This project explores the relationships between music habits and mental health, using the publicly available MxMH dataset from Catherine Rasgaitis on Kaggle. The analysis focuses on understanding how factors like favorite genres and listening hours per day correlate with self-reported mental health scores for anxiety, depression, insomnia, and OCD.
- Data Cleaning:
- Handling null values.
- Removing extreme outliers.
- Ensuring consistent data types for mental health scores and demographics.
- Data Analysis:
- Exploring the distributions of categorical and numerical data.
- Bivariate Analysis to examine relationships between variables, focusing on the effects of listening hours per day and favorite genre on mental health scores.
- Statistical Analysis:
- Kruskal-Wallis tests to explore listening time correlations with mental health.
- Chi-squared tests for associations between favorite genres and mental health.
- Visualization:
- Bar charts and pie charts to illustrate listening preferences and favorite genre distributions.
- Histograms to display the distribution of numerical variables such as age and listening hours per day.
- Boxplots to show variations in daily listening hours accross different mental health scores.
- Heatmaps to visualize correlations between favorite genres and mental health scores.
- Listening Time and Mental Health:
- Longer daily music listening hours correlate with higher scores for depression, insomnia, and OCD, potentially indicating the use of music as a coping mechanism.
- Favorite Genre and Mental Health:
- Preferences for genres like rock show significant associations with lower insomnia scores.
- Bias Considerations:
- Overrepresentation of certain genres and age groups may affect conclusions.
- Programming Languages: Python (Pandas, NumPy, Matplotlib, Seaborn).
- Statistical Methods: Kruskal-Wallis and Chi-squared tests.
- Data Sources: MxMH dataset.
- Expand statistical analysis to accomodate subgroups and interaction effects between multiple variables.

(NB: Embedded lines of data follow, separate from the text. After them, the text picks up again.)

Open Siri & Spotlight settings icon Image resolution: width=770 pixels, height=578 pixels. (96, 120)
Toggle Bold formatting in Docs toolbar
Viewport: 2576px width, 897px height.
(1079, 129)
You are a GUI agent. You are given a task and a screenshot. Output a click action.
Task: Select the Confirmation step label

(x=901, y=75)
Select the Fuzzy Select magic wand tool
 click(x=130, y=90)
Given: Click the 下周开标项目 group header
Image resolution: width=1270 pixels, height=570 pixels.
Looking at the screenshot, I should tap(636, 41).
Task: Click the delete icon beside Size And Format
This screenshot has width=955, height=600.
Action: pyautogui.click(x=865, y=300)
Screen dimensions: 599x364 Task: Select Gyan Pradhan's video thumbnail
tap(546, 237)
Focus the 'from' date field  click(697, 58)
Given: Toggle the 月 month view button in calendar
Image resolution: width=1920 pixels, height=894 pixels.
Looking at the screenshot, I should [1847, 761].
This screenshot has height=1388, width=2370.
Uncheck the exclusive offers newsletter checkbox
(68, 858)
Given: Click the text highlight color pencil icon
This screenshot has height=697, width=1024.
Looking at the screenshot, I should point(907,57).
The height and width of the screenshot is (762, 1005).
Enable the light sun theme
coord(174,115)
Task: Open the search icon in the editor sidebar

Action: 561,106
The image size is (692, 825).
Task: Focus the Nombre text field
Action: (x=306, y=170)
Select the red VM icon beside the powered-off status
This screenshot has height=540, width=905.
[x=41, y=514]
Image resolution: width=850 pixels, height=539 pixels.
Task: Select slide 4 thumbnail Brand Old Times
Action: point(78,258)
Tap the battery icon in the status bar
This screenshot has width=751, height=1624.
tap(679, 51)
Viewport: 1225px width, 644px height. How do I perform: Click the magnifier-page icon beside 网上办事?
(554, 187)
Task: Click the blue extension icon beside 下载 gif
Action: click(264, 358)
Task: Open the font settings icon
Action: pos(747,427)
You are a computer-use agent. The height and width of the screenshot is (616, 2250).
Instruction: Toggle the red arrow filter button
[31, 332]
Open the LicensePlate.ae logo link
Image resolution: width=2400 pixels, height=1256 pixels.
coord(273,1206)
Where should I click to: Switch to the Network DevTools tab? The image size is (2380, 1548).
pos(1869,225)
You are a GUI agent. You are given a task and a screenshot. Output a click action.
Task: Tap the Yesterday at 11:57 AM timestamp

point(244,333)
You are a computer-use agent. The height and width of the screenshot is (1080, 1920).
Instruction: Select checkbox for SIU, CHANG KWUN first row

- Expand analysis with more contextual and behavioral variables.
- Collect additional data to address biases in genre representation and age distribution.
MusicAndMentalHealth.ipynb
: Jupyter Notebook with the full analysis.MusicAndMentalHealth.pdf
: PDF presentation summarizing the findings.queries_project.sql
: SQL file containing sample queries related to the dataset analysis.